Mercoledì 7 maggio la polizia di Stato e la Guardia di finanza hanno fatto scattare una maxi-operazione in dieci città italiane tra Emilia-Romagna (Bologna, Ferrara, Reggio, Modena, Forlì, Ravenna e Rimini), Campania (Napoli e Caserta) e Lombardia (Mantova) che ha portato a 40 perquisizioni e a 29 misure cautelari.
I principali indagati sono stati arrestati o sono finiti agli arresti domiciliari, mentre altri sono risultati destinatari di obblighi di presentazione giornaliera alla polizia giudiziaria e di divieti temporanei di esercitare attività imprenditoriali.
A finire nei guai sono stati soggetti di origine campana e numerosi imprenditori del territorio emiliano-romagnolo, considerati appartenenti a un’associazione per delinquere attiva nel settore dell’edilizia: sono accusati a vario titolo di emissione di fatture false per operazioni inesistenti (per un importo complessivo di 24 milioni di euro), riciclaggio e autoriciclaggio di denaro. Contestualmente è stato anche eseguito un sequestro preventivo per un controvalore di circa 3 milioni di euro.
La complessa indagine è partita dalla segnalazione alla polizia postale – da parte di Poste Italiane – di movimentazioni di denaro sospette: migliaia e migliaia di euro in entrata e in uscita, in archi temporali ristretti, su un conto corrente aperto di recente presso una filiale del Bolognese.
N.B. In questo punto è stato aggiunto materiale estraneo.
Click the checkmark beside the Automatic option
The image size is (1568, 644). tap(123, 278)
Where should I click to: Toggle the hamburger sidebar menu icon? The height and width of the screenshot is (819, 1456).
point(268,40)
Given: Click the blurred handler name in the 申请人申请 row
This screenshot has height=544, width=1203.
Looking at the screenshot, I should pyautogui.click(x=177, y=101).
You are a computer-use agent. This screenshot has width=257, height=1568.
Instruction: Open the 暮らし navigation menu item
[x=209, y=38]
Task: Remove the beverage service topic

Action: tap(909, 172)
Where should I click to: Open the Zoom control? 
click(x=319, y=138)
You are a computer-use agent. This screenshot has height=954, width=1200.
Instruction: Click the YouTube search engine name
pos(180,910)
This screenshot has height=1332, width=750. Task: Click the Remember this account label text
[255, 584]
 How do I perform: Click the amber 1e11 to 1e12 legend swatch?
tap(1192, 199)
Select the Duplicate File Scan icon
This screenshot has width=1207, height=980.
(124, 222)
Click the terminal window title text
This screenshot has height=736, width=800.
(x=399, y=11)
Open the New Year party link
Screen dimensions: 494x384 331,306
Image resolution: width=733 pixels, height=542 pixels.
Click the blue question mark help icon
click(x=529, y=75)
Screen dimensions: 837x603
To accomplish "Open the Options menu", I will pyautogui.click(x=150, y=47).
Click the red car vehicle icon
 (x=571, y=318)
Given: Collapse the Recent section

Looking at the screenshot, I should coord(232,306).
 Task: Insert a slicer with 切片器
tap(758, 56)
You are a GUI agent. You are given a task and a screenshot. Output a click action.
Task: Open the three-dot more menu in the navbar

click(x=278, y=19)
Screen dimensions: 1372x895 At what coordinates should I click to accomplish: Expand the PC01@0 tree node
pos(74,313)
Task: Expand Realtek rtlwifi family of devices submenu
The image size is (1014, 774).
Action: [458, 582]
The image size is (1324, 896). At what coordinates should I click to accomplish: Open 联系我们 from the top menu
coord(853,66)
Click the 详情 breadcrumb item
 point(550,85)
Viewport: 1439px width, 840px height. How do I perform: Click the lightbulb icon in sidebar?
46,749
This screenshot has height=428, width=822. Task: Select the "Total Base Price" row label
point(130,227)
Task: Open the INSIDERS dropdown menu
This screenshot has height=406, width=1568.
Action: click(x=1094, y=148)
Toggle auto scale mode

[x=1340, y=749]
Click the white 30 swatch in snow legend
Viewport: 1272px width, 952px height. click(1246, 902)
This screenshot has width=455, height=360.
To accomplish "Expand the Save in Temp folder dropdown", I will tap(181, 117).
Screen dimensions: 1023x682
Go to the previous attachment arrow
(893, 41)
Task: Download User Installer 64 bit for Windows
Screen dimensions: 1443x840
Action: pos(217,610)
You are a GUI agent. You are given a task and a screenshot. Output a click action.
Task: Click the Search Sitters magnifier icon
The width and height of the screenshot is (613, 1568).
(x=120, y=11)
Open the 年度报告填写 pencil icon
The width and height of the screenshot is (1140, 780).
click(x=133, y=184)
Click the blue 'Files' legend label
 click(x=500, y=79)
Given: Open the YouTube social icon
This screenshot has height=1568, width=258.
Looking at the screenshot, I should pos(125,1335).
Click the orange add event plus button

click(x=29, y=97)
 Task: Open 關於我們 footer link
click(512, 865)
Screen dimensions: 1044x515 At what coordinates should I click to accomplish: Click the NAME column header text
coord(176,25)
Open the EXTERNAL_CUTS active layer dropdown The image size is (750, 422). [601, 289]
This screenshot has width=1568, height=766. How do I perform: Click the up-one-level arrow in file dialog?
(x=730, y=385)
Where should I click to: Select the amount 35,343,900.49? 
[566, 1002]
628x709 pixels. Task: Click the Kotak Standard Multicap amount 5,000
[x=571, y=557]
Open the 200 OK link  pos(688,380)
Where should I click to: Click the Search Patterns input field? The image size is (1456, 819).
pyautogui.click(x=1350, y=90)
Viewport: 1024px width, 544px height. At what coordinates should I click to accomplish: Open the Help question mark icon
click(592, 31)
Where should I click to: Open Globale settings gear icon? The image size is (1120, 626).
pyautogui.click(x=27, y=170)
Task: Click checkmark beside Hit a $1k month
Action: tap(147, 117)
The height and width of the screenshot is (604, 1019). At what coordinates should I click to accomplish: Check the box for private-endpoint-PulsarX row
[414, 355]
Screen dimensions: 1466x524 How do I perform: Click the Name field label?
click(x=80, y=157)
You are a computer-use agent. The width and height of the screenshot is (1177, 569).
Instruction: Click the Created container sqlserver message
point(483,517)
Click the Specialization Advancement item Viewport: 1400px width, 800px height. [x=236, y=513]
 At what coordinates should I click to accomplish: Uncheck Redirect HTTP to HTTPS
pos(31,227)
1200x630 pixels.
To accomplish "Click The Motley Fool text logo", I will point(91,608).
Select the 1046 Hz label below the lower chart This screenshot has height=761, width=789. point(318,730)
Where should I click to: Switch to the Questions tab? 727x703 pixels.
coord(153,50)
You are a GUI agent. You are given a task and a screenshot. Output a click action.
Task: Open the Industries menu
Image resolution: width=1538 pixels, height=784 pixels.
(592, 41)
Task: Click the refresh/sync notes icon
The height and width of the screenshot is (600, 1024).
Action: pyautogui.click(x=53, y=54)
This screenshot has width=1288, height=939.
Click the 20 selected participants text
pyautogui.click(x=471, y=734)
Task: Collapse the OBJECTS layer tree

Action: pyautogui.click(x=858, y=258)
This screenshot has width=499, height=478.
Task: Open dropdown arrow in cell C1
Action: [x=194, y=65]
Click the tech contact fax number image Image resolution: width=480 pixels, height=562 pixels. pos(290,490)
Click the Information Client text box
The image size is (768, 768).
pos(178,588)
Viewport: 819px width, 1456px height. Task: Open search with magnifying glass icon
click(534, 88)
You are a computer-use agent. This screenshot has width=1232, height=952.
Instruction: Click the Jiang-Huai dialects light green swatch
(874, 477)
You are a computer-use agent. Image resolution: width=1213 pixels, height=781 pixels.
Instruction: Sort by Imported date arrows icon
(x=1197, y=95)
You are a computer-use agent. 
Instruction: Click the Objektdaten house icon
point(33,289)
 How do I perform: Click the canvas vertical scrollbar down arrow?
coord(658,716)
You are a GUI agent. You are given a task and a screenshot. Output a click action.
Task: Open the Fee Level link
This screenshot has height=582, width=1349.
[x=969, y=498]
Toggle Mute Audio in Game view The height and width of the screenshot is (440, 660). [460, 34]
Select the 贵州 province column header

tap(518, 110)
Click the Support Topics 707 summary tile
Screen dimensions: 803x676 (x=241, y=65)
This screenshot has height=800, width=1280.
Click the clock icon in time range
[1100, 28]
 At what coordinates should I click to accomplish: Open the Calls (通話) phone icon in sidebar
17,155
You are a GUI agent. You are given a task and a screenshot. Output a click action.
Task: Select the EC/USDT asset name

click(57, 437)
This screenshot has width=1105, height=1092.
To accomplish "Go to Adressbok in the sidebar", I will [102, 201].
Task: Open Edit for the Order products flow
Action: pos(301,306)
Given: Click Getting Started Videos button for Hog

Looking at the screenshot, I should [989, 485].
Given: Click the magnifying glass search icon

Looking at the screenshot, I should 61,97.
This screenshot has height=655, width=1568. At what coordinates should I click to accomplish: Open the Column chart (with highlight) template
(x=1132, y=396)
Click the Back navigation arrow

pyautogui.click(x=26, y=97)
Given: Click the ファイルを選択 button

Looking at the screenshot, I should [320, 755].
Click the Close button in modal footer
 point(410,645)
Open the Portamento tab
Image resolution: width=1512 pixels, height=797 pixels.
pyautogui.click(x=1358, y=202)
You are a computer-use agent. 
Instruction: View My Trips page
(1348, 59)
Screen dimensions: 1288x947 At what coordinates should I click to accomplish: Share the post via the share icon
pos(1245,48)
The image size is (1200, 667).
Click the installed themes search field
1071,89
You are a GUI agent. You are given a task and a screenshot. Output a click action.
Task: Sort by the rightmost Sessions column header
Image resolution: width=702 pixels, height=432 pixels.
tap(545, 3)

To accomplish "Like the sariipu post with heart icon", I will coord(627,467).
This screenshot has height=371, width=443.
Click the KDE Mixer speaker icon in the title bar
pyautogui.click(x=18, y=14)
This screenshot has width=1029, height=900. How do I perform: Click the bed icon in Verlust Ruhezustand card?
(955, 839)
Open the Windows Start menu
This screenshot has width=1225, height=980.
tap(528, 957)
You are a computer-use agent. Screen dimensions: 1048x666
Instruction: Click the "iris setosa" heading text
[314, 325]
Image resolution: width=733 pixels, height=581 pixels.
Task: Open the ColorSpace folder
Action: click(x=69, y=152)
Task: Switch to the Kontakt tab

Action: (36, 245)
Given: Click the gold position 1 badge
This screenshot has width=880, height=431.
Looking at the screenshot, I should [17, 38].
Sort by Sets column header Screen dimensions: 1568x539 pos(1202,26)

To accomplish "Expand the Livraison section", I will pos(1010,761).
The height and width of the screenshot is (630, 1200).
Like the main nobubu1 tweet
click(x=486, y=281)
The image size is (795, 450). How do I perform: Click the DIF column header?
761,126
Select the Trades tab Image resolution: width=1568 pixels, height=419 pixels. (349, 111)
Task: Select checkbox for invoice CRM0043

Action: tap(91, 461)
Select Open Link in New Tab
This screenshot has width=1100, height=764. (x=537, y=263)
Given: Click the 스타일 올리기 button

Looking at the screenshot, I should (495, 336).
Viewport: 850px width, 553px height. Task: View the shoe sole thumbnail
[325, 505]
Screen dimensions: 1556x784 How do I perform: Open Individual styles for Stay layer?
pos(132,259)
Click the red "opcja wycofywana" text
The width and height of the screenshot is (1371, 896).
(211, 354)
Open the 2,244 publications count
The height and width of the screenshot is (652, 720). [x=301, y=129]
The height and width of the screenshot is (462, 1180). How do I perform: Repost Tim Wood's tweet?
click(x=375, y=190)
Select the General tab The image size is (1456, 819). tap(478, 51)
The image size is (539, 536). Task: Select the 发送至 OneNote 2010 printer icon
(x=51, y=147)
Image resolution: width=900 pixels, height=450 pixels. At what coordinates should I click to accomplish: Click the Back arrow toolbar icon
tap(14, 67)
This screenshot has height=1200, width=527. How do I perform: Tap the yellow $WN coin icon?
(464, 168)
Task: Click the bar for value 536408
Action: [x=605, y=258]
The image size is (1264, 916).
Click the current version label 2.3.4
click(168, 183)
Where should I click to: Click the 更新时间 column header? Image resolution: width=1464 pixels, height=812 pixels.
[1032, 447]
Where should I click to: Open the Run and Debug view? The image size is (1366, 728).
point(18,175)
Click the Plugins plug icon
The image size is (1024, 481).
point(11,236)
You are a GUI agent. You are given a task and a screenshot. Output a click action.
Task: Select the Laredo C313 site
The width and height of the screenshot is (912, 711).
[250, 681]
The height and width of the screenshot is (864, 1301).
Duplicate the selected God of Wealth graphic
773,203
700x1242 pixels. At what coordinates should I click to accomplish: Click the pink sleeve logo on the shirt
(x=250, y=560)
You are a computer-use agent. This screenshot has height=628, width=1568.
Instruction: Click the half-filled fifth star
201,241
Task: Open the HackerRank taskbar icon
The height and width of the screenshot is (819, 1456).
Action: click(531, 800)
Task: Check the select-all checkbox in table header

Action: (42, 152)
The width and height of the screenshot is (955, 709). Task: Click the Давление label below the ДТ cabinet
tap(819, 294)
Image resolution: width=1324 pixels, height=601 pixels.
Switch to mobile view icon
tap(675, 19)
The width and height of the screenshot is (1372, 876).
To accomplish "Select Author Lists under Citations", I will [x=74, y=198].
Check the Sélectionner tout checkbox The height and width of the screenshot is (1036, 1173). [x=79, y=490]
Gli accertamenti sugli intestatari, attraverso articolate indagini finanziarie, intercettazioni ambientali e pedinamenti, hanno permesso agli inquirenti di individuare un gruppo di persone, composto da imprenditori reali e fittizi nel campo edile, e di ricostruire rapporti e dinamiche considerate tipiche di un’associazione per delinquere.
Secondo le accuse l’organizzazione, focalizzata sull’illecito sfruttamento della normativa del Superbonus 110%, aveva come core business il riciclaggio e l’autoriciclaggio di denaro, con un meccanismo che veniva innescato dal pagamento di false fatture emesse da imprese fittizie (perlopiù campane) nei confronti di aziende invece realmente esistenti in Emilia-Romagna. Queste ultime procedevano al pagamento delle fatture tramite bonifico, recuperando poi la somma con i soldi messi a disposizione da ambienti criminali campani – decurtata di una percentuale dovuta per il “servizio” prestato da questi ultimi. In questo modo gli imprenditori emiliano-romagnoli, abbattendo artificialmente i ricavi effettivi dell’azienda, potevano pagare meno tasse allo Stato, oltre a creare “provviste occulte” da reimmettere poi nel circuito economico locale.
L’indagine è stata condotta dal Centro operativo per la sicurezza cibernetica dell’Emilia-Romagna, coordinato dal Servizio polizia postale e per la sicurezza cibernetica, e dal nucleo operativo metropolitano della Guardia di finanza di Bologna, sotto la direzione del pubblico ministero Flavio Lazzarini della Procura di Bologna. Nell’operazione sono state impegnate oltre 100 unità tra polizia di Stato e Guardia di finanza.